> _What the task asks_
Please return every line of the records below that holds the word "computer".

> _Extracted entries_

Content starts

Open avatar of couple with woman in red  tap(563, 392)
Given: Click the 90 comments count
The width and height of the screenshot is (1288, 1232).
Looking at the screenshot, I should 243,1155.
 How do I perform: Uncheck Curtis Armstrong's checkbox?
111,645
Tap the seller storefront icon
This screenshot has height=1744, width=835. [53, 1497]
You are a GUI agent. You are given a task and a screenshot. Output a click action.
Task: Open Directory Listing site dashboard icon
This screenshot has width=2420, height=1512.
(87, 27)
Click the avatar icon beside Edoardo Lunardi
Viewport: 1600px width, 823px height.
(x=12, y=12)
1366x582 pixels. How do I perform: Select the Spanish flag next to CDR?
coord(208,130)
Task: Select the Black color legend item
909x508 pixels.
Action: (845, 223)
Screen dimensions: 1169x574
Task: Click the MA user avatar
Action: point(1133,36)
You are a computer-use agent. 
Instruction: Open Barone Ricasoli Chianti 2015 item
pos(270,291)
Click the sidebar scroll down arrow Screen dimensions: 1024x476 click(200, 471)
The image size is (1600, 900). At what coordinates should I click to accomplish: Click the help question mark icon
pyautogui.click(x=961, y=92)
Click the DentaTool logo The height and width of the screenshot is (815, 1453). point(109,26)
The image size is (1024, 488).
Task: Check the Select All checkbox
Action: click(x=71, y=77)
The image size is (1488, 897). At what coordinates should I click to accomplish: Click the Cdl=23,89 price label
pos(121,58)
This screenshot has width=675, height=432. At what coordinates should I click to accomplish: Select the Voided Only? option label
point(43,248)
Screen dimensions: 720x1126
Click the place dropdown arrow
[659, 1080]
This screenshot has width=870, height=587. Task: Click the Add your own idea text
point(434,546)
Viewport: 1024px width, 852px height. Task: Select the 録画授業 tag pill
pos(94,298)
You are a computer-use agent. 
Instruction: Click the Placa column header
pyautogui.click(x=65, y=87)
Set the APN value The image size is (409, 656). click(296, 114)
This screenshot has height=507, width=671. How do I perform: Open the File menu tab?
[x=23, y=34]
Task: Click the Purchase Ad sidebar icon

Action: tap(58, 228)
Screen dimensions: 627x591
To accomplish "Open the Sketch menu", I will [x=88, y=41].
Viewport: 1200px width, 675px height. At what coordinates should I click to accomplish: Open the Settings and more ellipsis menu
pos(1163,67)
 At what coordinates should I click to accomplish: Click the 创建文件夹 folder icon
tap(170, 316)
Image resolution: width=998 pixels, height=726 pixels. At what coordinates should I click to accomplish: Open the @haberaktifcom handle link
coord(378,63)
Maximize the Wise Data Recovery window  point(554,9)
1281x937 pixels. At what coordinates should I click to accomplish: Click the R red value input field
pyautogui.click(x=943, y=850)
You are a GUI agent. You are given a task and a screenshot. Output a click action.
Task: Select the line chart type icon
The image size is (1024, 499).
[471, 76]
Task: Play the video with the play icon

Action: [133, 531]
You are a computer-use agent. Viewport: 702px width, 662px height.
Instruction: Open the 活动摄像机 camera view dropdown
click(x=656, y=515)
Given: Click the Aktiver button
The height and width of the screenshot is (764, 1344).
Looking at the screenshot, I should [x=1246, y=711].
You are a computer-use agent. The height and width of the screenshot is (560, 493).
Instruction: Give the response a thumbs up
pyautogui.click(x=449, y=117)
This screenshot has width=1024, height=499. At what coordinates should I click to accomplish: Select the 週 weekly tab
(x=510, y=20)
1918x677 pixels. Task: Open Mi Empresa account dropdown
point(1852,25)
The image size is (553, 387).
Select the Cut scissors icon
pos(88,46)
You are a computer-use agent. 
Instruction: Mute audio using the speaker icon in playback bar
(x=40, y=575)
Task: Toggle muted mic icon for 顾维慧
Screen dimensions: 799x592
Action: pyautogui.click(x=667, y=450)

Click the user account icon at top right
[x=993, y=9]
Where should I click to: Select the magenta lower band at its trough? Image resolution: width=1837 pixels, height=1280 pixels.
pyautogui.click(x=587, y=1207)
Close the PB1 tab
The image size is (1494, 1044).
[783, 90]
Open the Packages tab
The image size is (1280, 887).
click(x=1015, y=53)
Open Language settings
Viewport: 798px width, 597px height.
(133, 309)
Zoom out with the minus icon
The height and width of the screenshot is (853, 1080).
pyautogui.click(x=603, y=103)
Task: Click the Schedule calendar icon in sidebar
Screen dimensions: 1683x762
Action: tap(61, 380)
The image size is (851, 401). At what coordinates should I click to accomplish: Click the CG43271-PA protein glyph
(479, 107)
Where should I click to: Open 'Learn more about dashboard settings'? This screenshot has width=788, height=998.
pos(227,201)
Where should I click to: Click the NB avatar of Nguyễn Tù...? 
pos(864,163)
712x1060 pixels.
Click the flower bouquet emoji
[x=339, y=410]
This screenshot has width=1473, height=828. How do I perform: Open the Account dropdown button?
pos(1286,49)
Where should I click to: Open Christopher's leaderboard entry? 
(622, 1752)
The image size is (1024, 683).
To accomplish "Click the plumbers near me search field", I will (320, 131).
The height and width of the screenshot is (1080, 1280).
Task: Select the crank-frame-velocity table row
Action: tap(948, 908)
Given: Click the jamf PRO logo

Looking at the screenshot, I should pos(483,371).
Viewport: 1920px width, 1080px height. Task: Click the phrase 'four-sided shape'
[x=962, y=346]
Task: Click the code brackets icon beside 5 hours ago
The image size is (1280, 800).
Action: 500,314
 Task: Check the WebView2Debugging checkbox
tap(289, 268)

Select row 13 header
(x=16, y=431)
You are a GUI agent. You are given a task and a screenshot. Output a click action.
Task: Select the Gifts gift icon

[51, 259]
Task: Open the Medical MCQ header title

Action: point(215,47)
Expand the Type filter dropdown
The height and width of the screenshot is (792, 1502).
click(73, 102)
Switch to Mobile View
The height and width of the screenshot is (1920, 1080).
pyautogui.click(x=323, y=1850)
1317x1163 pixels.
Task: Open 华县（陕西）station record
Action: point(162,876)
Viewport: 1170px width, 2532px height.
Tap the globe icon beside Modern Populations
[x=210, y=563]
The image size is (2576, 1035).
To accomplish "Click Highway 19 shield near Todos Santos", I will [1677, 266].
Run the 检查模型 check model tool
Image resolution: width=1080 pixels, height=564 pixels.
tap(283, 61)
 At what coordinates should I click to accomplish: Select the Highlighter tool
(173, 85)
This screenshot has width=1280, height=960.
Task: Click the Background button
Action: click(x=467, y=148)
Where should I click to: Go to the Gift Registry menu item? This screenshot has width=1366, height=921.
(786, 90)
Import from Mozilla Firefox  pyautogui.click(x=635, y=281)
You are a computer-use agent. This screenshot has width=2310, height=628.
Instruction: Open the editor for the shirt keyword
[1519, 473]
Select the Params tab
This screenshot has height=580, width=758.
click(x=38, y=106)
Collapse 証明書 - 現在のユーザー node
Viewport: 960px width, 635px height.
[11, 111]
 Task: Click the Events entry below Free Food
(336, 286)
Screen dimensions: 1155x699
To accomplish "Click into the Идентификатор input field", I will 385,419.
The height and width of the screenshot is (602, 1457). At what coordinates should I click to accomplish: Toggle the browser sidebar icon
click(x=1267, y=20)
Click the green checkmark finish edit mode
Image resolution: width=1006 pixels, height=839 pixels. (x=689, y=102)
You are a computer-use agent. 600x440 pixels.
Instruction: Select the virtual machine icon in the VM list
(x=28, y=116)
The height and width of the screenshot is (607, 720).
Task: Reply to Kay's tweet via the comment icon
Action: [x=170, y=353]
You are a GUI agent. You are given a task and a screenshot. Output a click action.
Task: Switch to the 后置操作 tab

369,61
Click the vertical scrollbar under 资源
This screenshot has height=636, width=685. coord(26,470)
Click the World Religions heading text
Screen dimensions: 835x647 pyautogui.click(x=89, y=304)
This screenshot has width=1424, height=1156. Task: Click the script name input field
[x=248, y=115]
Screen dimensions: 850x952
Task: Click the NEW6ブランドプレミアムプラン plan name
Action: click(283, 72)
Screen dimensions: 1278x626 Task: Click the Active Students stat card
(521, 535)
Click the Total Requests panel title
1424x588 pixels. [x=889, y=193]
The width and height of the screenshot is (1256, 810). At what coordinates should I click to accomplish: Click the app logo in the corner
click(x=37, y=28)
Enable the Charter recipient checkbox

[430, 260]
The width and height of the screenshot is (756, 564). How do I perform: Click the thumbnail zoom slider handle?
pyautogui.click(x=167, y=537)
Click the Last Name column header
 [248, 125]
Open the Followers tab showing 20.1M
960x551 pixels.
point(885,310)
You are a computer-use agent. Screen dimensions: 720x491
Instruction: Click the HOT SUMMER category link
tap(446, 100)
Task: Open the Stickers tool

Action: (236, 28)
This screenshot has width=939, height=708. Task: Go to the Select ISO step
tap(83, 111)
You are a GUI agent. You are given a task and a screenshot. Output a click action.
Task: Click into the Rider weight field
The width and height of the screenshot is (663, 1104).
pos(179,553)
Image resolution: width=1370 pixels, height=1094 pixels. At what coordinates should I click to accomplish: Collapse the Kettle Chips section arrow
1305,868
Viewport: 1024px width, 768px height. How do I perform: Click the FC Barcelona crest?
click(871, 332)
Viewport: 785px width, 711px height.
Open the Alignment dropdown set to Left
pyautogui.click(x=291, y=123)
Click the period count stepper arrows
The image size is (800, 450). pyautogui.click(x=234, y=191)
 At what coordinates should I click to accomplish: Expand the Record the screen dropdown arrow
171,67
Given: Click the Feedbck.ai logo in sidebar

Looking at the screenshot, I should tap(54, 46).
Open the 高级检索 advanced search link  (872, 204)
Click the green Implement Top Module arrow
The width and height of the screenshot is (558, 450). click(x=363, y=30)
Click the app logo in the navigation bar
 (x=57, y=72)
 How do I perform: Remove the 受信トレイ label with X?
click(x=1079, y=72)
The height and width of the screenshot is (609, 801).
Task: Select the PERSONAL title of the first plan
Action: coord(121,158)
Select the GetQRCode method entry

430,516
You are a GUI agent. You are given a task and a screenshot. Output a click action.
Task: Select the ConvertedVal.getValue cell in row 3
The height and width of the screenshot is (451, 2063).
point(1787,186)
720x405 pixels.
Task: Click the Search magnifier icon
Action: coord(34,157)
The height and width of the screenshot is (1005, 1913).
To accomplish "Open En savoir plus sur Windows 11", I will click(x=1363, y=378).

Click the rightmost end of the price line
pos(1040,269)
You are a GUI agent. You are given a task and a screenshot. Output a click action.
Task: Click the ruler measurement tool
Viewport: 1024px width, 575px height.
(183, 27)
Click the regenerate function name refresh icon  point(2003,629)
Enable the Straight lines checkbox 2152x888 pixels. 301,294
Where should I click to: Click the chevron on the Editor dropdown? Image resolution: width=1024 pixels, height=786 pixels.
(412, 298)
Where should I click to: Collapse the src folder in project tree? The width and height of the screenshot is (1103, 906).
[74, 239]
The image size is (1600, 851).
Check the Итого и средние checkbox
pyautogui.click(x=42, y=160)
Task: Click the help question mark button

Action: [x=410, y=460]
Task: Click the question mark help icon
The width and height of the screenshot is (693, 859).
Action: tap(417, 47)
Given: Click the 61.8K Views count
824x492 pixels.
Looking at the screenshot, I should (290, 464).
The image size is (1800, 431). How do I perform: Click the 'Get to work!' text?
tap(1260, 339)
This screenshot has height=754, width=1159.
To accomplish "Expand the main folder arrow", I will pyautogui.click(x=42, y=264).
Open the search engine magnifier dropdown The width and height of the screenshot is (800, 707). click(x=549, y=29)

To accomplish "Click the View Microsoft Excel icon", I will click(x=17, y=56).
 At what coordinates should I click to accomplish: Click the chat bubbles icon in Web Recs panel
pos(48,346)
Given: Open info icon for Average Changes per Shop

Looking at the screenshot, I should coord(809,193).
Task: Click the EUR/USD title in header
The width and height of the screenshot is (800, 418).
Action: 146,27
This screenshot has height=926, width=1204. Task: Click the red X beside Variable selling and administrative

Content ends

> _Reply to the exercise_
You are a computer-use agent. 
You are a computer-use agent. 
You are a computer-use agent. Viewport: 702px width, 662px height.
You are a computer-use agent. The height and width of the screenshot is (560, 493).
You are a computer-use agent. 
You are a computer-use agent. This screenshot has width=2310, height=628.
You are a computer-use agent. 600x440 pixels.
You are a computer-use agent. Screen dimensions: 720x491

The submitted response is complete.